Health Insurance Portability & Accountability Act of 1996 (HIPAA) – Effect on Church Prayer Lists
HIPAA was created for four key reasons: (1) To ensure continuity of health care coverage when changing jobs; (2) To combat waste, fraud and abuse in health care and health insurance; (3) To simplify administration of health insurance thereby improving the efficiency and effectiveness of the health care system; and (4) To protect the privacy of health information.
Title II of the HIPAA law includes requirements for ensuring the security and privacy of individuals' medical information. The standards aim to maintain the right of individuals to keep private information about themselves. HIPAA covers medical records and other "individually identifiable health information" (communicated electronically, on paper, or orally) that are created or received by covered health care entities that transmit information electronically.
Although the kind of information protected by HIPAA is broad, the requirement to keep such information private applies only to health care entities that create or receive such information and who transmit information electronically. In the U.S. Department of Health and Human Services website on HIPAA, there is a set of "Frequently Asked Questions" Question number 190 is, "Who must comply with these new HIPAA privacy standards?" The answer provided by HHS is health plans, health care clearinghouses and health care providers who conduct certain financial and administrative transactions electronically. Clergy and churches are NOT listed and I cannot locate any provision that would apply in regard to prayer lists or visitation. (On the other hand, church owned health care facilities and clergy who provide care for a fee may well be required to comply with HIPAA).

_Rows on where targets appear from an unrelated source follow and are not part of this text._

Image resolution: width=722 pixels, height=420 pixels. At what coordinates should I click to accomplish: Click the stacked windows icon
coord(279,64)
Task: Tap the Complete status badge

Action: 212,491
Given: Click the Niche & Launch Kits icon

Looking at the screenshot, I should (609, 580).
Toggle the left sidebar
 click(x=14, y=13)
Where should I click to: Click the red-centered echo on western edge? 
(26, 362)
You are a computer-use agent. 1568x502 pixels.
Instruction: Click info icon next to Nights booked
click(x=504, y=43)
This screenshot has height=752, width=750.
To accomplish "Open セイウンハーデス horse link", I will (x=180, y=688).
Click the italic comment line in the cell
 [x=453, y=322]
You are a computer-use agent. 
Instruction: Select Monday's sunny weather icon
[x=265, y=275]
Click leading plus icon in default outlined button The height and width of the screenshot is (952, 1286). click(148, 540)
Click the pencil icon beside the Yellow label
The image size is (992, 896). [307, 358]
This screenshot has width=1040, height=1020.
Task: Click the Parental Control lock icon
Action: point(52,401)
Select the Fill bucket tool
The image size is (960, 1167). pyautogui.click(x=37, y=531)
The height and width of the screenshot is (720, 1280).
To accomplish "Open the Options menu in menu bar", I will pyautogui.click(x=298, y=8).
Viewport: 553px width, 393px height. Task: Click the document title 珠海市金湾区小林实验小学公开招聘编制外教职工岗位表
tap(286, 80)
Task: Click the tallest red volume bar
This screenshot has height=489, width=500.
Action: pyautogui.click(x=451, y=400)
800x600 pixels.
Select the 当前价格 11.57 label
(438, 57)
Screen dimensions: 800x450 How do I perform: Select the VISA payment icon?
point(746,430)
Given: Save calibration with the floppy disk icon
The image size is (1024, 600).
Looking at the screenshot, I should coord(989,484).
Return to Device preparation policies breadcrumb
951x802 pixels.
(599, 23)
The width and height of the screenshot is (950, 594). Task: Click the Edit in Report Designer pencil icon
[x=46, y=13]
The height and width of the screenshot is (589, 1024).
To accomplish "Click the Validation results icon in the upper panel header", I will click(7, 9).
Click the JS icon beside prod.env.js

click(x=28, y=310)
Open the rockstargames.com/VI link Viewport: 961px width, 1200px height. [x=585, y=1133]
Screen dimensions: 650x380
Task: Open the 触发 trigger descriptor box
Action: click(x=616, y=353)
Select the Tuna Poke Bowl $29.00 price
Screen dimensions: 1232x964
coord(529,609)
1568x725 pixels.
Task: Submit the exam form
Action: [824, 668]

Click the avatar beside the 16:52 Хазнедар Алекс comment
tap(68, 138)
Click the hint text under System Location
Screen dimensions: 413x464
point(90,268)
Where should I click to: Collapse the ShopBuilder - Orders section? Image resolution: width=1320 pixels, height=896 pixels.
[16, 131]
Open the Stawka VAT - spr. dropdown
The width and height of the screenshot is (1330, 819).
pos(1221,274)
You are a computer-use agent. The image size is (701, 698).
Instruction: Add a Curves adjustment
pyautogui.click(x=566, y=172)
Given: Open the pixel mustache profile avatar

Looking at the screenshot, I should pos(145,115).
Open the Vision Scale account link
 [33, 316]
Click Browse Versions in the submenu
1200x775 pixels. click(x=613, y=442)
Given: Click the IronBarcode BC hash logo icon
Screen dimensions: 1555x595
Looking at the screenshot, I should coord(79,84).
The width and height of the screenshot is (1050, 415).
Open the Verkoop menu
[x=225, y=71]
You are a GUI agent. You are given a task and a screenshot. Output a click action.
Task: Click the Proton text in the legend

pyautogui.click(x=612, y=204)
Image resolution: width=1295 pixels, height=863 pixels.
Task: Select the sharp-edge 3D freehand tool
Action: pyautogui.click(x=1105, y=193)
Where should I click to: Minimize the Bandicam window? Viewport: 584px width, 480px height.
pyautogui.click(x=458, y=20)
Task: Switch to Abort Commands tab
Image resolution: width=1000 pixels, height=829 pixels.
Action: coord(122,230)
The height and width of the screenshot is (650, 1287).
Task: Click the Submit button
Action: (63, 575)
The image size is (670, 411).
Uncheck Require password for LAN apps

To date, HIPAA has impacted clergy patient lists and notification by a health care facility that a church member is in their facility. Many such institutions in Connecticut had a "professional courtesy" practice of calling clergy to notify them that a member of their church was admitted to their facility. Now, hospitals and health care facilities can only inform clergy about parishioners in the facility if the patient is told in advance that facility notifies clergy or maintains a clergy patient list and the patient does not object. Because of the rule, many facilities have decided it is easier to just not notify clergy that a church member has been hospitalized and to cease providing a patient list for clergy.
General common sense must still dictate care in placing a person on a church prayer list, as different people will react differently to public disclosure of their health information. Use caution with respect to the level of detail provided. Clergy should continue to respect the privacy confidentiality of information they learn while in a health care facility or from a church member. However, HIPAA was not intended to limit our ability to pray for others, and to date, we know of no lawsuit arising solely out of an earnest prayer by one for another.